Saturday evening marked the annual Bolton Lecture, given by Bonnie Greer on Tipperary Mid-West radio. This was hosted by Cashel Arts Festival Chairperson, Anne Marie O’Donnell and was an insightful and inspiring conversation with the broadcaster, playright, novelist and critic.
This was a great chance to speak to such an icon of our time and we were very grateful that she could join us on air as part of the festival. Wellbeing was to the forefront this year, with sold out yoga classes on both Saturday and Sunday afternoons at the cloisters of Hore Abbey.

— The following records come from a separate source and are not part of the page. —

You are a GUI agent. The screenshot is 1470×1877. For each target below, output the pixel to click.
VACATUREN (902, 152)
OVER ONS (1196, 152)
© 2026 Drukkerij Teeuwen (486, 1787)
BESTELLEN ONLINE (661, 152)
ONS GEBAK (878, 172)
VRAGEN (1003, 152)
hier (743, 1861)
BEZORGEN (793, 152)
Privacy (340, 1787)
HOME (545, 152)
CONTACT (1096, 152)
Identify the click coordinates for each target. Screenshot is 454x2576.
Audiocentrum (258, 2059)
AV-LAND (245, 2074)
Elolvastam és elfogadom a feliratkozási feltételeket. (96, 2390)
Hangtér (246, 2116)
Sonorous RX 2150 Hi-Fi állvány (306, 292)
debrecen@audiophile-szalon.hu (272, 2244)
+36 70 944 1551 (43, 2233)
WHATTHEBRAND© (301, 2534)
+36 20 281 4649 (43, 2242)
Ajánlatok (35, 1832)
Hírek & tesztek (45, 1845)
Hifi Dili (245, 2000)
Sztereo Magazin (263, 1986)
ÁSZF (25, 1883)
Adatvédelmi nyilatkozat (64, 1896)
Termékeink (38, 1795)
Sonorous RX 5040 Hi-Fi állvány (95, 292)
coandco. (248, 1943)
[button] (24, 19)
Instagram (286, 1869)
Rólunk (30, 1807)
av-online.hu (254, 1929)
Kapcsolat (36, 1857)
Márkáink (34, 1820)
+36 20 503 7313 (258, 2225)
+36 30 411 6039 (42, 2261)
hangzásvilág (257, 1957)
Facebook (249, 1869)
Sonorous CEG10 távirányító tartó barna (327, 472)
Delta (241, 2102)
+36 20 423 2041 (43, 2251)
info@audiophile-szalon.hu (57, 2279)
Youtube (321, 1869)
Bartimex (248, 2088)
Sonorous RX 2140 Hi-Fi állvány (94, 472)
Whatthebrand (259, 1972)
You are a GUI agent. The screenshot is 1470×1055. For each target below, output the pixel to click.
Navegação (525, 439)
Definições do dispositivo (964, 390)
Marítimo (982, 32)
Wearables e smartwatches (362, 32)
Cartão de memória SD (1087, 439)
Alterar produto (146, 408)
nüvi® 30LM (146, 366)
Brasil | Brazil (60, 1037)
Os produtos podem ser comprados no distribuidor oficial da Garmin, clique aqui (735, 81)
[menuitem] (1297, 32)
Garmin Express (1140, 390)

These were highly popular classes, which were greatly enjoyed by those who attended.
Cashel Arts Festival closed with a pre-recorded intimate gig with John Blek on Sunday evening. This was recorded by Denis Vahey Photography in Ardmayle Church and was a stunning performance in a beautiful setting.
Cashel Arts Festival are delighted with the local response to the festival and would like to thank anyone who enjoyed events in person, online and on the radio.
They also wish to extend their deepest gratitude to every artist, author, musician, poet, dance or yoga instructor, speaker, photographer, sound and visual technician who worked with them throughout the festival.
Thank you also to principal funders: The Arts Council, Tipperary County Council, Creative Ireland, Fáilte Ireland and Cashel Heritage and Development Trust, who make the festival possible.